The Sphinx of Willow Creek
Margaret sat on her back porch, watching the golden retriever—her eighth companion in eighty-two years—lap water from the ceramic bowl. The morning sun warmed her cardigan as it had warmed her grandmother's afghan all those summers ago.
"You know," she whispered to the dog, "you remind me of Sphinx."
Sphinx had been her childhood guardian, a scruffy terrier mix with ears that couldn't decide which direction to point. Together, they'd been the most inept spy duo in Willow Creek history. Every Wednesday, Margaret would don her father's fedora (it slid over her eyes) and sling Sphinx into a baby basket, embarking on "missions" to discover what Mrs. Henderson was baking (always cinnamon rolls, always delicious).
The real mystery, however, unfolded behind the old mill by the water. There, Sphinx discovered something that defied explanation: a stone creature half-buried in silt, its face weathered but unmistakably regal. Margaret's father called it "somebody's old garden ornament." Her mother said it was "Egyptian art, dear." But to Margaret, it was magic—a sphinx guarding secrets in their sleepy town.
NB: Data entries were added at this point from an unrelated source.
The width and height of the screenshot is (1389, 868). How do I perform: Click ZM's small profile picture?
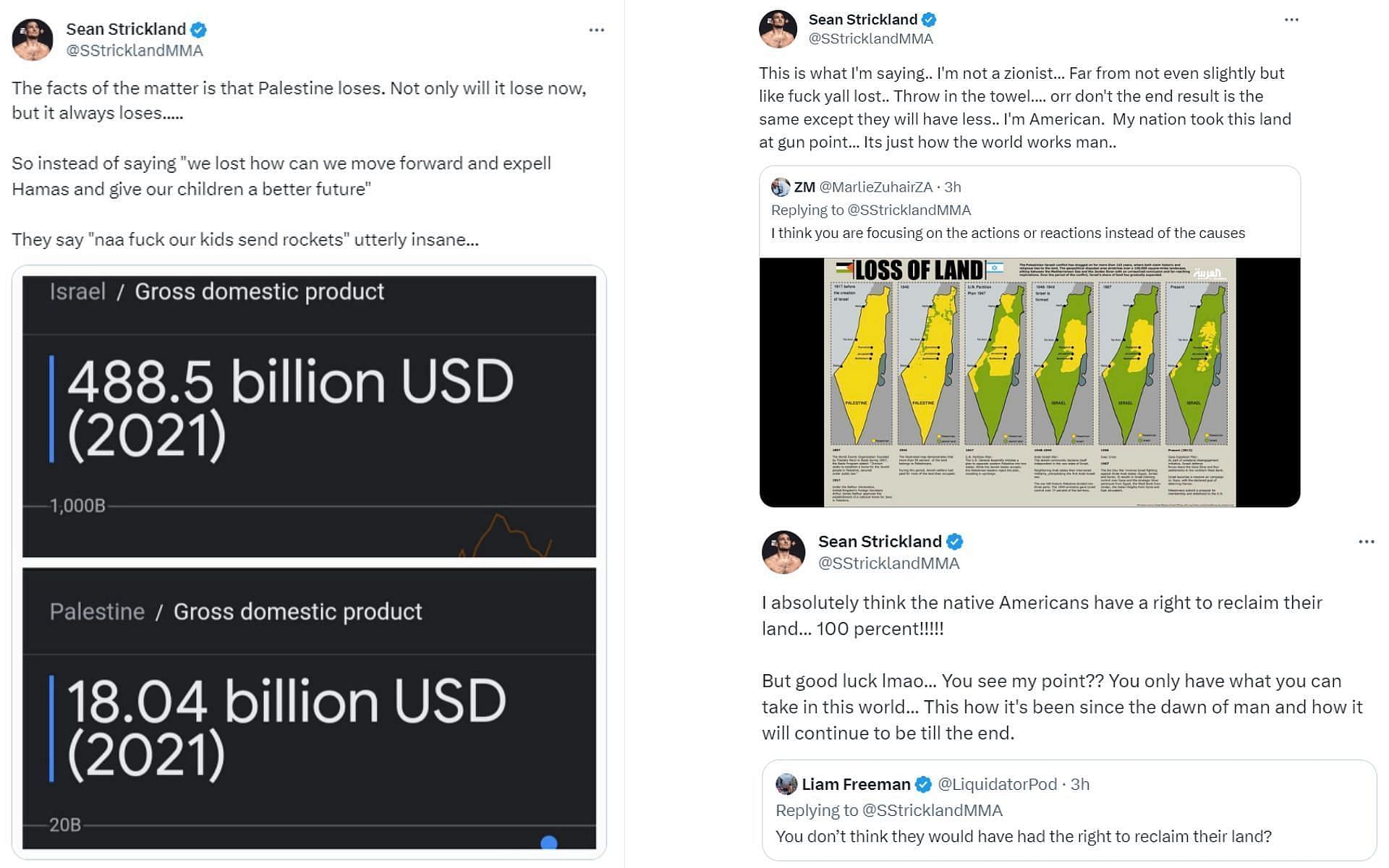[780, 187]
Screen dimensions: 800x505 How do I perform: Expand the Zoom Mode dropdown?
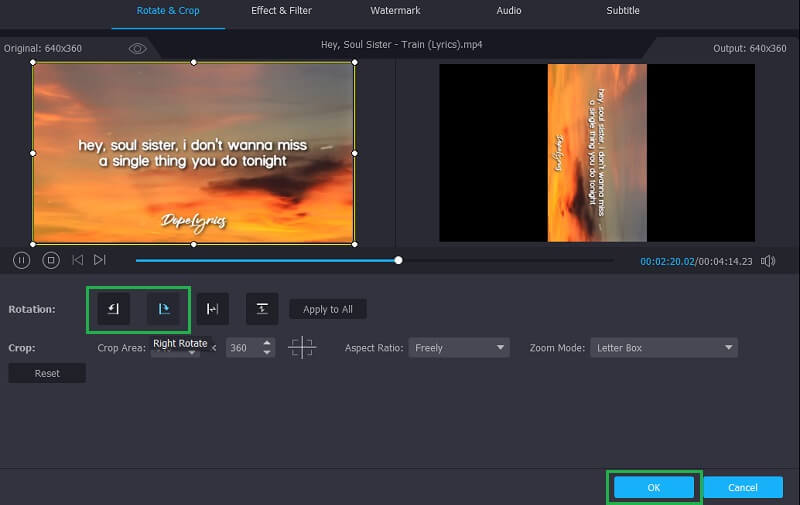663,348
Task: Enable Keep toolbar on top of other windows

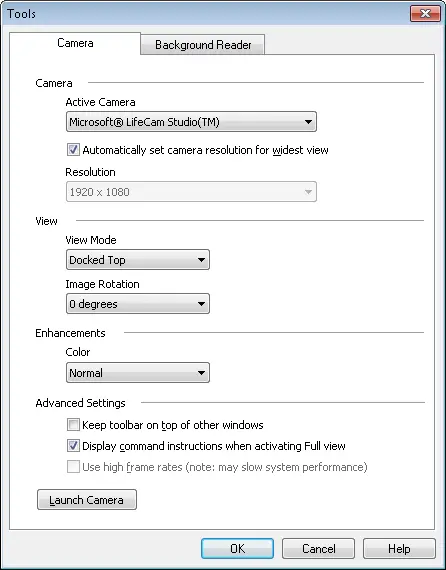Action: (x=73, y=425)
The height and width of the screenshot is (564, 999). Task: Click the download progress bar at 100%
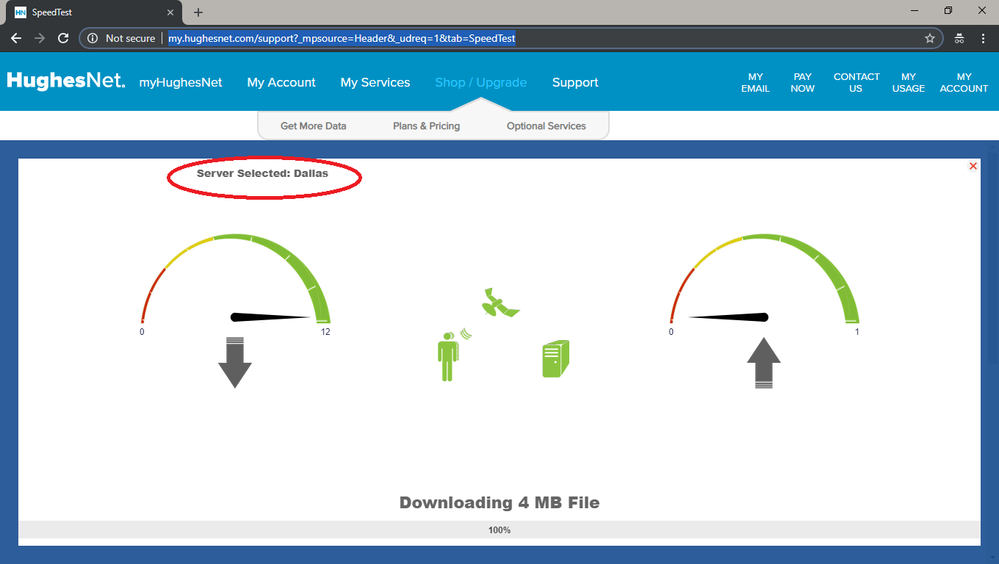499,530
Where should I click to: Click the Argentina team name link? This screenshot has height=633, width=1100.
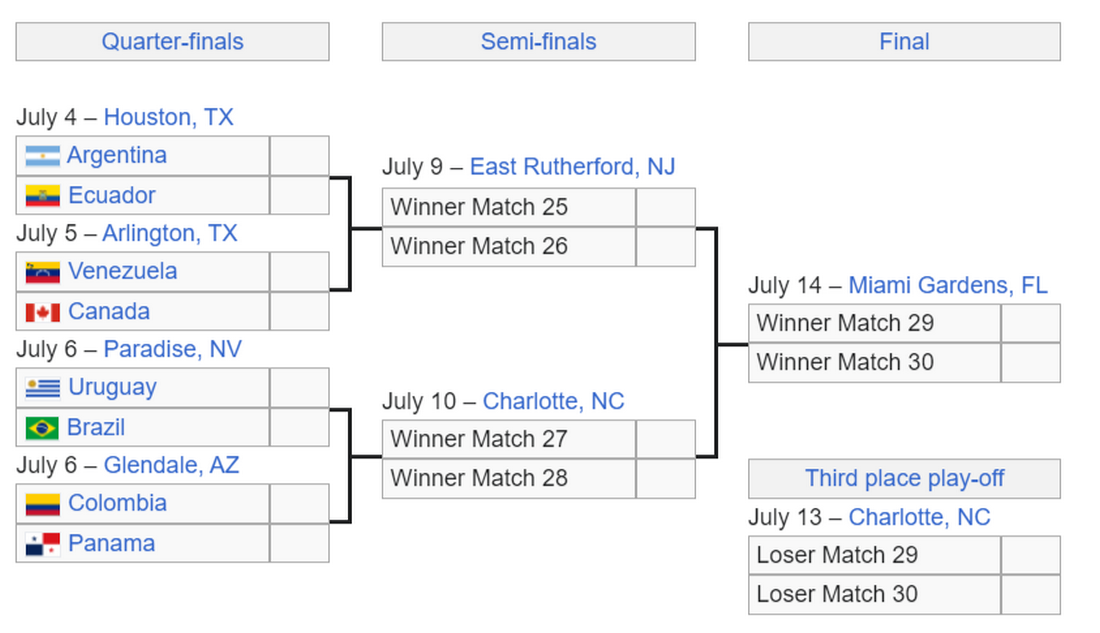click(x=117, y=155)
She spent that entire summer kneeling in the mud, carefully brushing away decades of clay while Sphinx stood watch, barking at passing dragonflies. The town librarian helped her research hieroglyphs she couldn't quite read. By summer's end, they'd uncovered enough to reveal it was indeed a reproduction—but that didn't matter.
What mattered was the digging itself, the way discovery felt like falling in love with the world.
Now, as her new friend settled beside her, Margaret realized something she hadn't understood at ten: Sphinx the dog had been named for more than his mysterious wisdom. Like the stone creature, he'd guarded something precious—not riddles or treasures, but the ability to see wonder where others saw only mud.
That, she decided, was the greatest legacy a dog could leave. That, and the cinnamon roll recipe she'd finally "borrowed" from Mrs. Henderson after all these years.